Regional differences in outcomes of TB therapy are not unique to TBTC studies. In a recent phase 3 trial conducted in Brazil, the Philippines and Uganda examining treatment shortening for HIV negative adults with non-cavitary TB and negative 2-month sputum culture on solid media, patients from Uganda were more likely to relapse than participants from Brazil or the Philippines
[27]. This study was stopped early because patients in the 4-month treatment arm had significantly more relapse (13 relapses among 196 patients) than those in the 6-month treatment arm (3 of 198). Among the 16 relapses, 12 (75%) occurred in the Ugandan patients and 4 (25%) in Brazilian patients.
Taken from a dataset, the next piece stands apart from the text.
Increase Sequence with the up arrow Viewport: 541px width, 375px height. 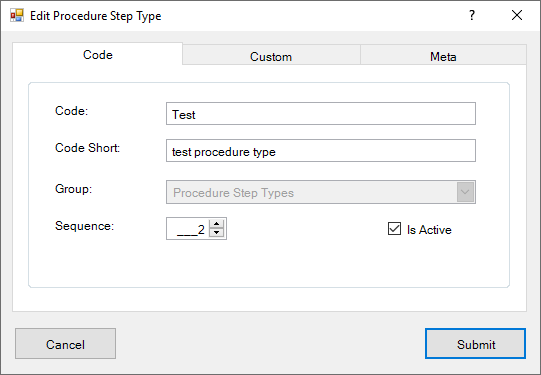pos(217,224)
Initial sputum smear grade and the number of lung zones involved by tuberculous lesions were greater among patients enrolled in Uganda. In the multivariate analysis, enrollment at the Uganda site was an independent risk factor for relapse after accounting for baseline sputum smear and radiographic extent of disease. Two-month sputum culture results in liquid media were not reported in that study.
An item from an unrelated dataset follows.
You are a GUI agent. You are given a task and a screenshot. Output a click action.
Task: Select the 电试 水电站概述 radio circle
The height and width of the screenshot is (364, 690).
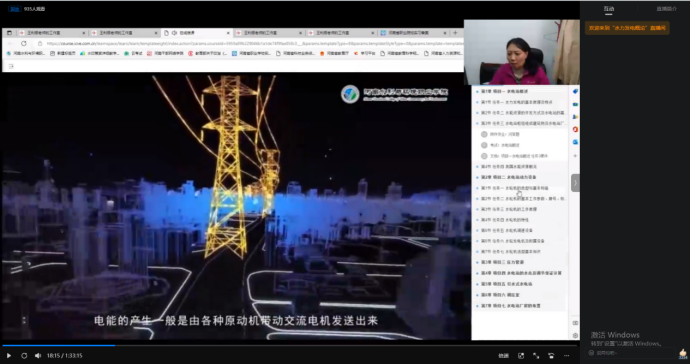point(484,145)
Recent TB trials illustrate important advantages and disadvantages of different approaches to phase 2 clinical trials
[9],
[10],
[25],
[27],
[28]. Multicenter international studies are likely to enroll more rapidly and to be more representative and easier to generalize, they also allow examination for regional differences in response to therapy. However, the potential influence that variability in laboratory or other procedures might have on the interpretation of clinical trial results must be considered. While laboratories engaged in clinical trials should meet recognized clinical diagnostic standards for culturing mycobacteria, the degree of heterogeneity of procedures allowed to meet these routine clinical diagnostic standards may not be sufficient for early phase controlled clinical trials. Further research is needed to determine whether and how modest differences in processing and culturing of sputa influence microbiological outcomes over the course of TB therapy in phase 2 studies. Such studies should focus on determining the principle processes that contribute to variability in microbiological outcomes measured during clinical trials. Laboratory processes that diminish the sensitivity or specificity of microbial biomarkers of treatment outcomes (e.g., 8-week culture conversion) will influence the ability of both single site and multi-site studies to determine the relative efficacy of drug regimens. Efforts to optimize the performance characteristics of microbiological tests in predicting treatment failure and relapse are needed if we hope to make good decisions regarding which drugs and regimens to move forward into phase 3 clinical trials. If, after investigation, variations in laboratory practices are not found to explain geographic difference in time to culture conversion, then alternative explanations (e.g., differences in socioeconomic/nutritional status, host immunity, or microbial pathogenesis) should be explored.